# Basic GEMM using CUTLASS Python API

The CUTLASS API provides a consistent, uniform interface for discovering, compiling, and running GPU kernels from various DSL sources.

This notebook walks through a minimal GEMM (Generalized Matrix-Matrix Multiplication) example, and introduces the core concepts of the API.

In [1]:
import torch

import cutlass

import cutlass_api

if not (status := cutlass_api.utils.is_device_cc_supported({100, 103})):
    print(
        f"This notebook requires a GPU with compute capability 100 or 103.\n{status.error}"
    )
    import sys

    sys.exit(0)

## Running your first kernel

### Setting up arguments

CUTLASS API has first-class support for PyTorch tensors. We start by creating torch tensors that will be operands to a matrix multiplication.

In [2]:
M, N, K, L = 128, 256, 64, 2
ab_type = torch.float16
out_type = torch.float32
acc_type = torch.float32

A = torch.randint(-1, 2, (L, M, K), device="cuda", dtype=ab_type)
B = torch.randint(-1, 2, (L, K, N), device="cuda", dtype=ab_type)
out = torch.empty((L, M, N), device="cuda", dtype=out_type)

reference = (A @ B).to(out.dtype)

We then create a `GemmArguments` object. This object specifies:
1. what logical operation do we want to perform (a GEMM)
2. on which operands we want to perform that operation (`A`, `B`, `out` as declared above)

In [3]:
args = cutlass_api.arguments.GemmArguments(A=A, B=B, out=out, accumulator_type=acc_type)

### Kernel discovery

We now need to find kernels that can perform the operation we expressed in `args`.

The simplest way to do so is to use `get_kernels(args)`. It searches a set of kernels pre-registered in the library, and returns the subset of those kernels which can successfully run our given `args`.

Any of these kernels will be functionally equivalent -- they may have different design or performance characteristics. We arbitrarily pick the first of the returned kernels to execute here

In [4]:
kernels = cutlass_api.get_kernels(args)
assert kernels, "No kernels found for the given arguments!"

kernel = kernels[0]

#### Run the kernel

Running the kernel is as simple as `kernel.run(args)`.
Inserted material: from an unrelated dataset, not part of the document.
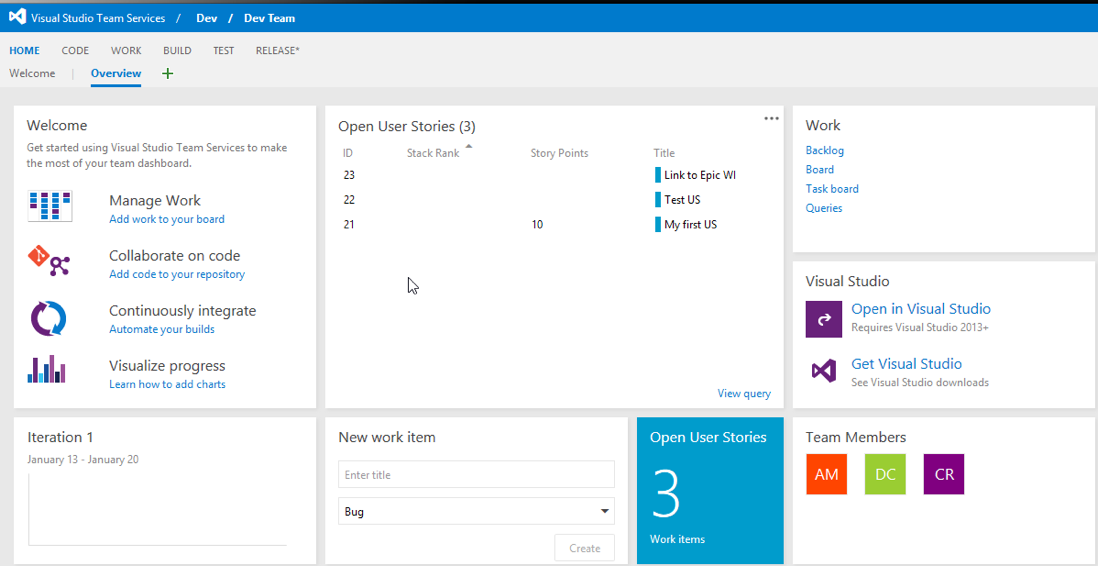Select the orange AM team member avatar
Image resolution: width=1098 pixels, height=566 pixels.
tap(826, 475)
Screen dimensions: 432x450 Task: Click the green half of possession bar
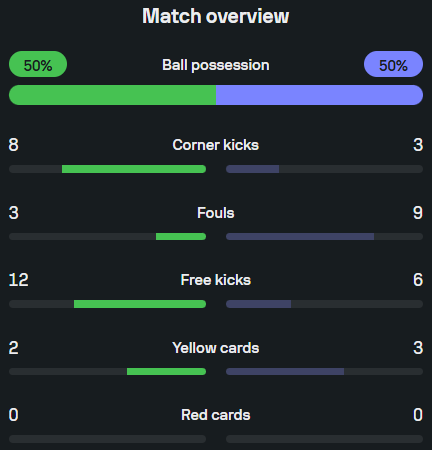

This implicitly JIT-compiles the kernel, and launches it on the GPU device using our given arguments.

In [5]:
kernel.run(args)

torch.testing.assert_close(out, reference)
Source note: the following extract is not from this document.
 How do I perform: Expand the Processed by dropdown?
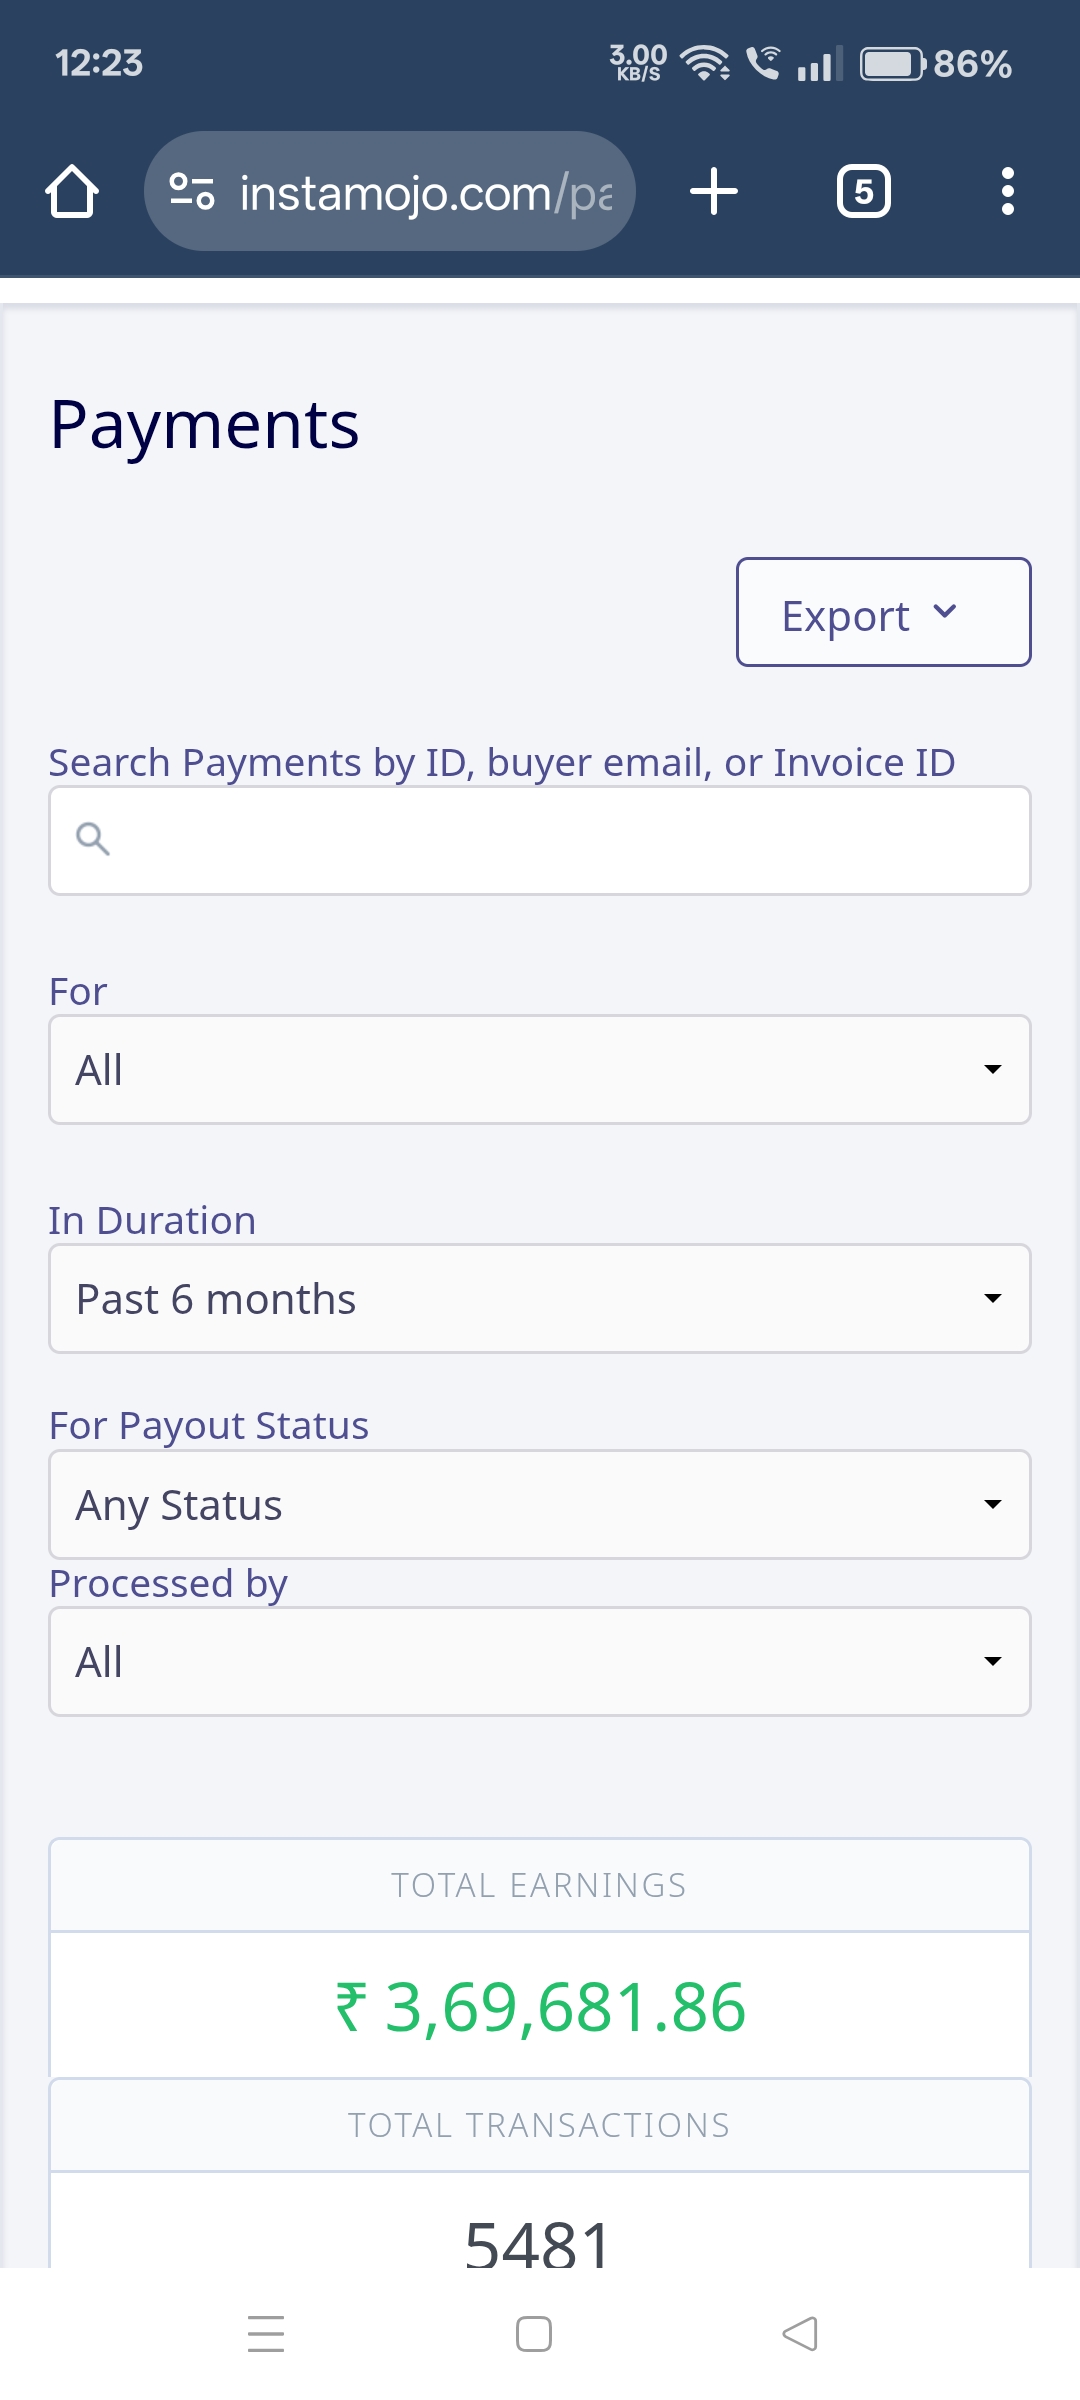540,1662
One can also explicitly compile the kernel and pass this in to `kernel.run` to avoid
JIT compilation on future invocations. Additional details related to this will be
described below.

In [None]:
artifact = kernel.compile(args)
kernel.run(args, compiled_artifact=artifact)
torch.testing.assert_close(out, reference)

---

---

### Understanding the core interfaces

#### 1. `RuntimeArguments` / `GemmArguments`

`RuntimeArguments` describe the operation a user wants to perform, and all the runtime operands or other runtime parameters needed for it. 
This includes primary runtime operands to the operation, as well as any custom epilogue fusions and runtime performance knobs.

We provide builtin subtypes of `RuntimeArguments` for common operations (e.g. GEMM, Elementwise ops; more later).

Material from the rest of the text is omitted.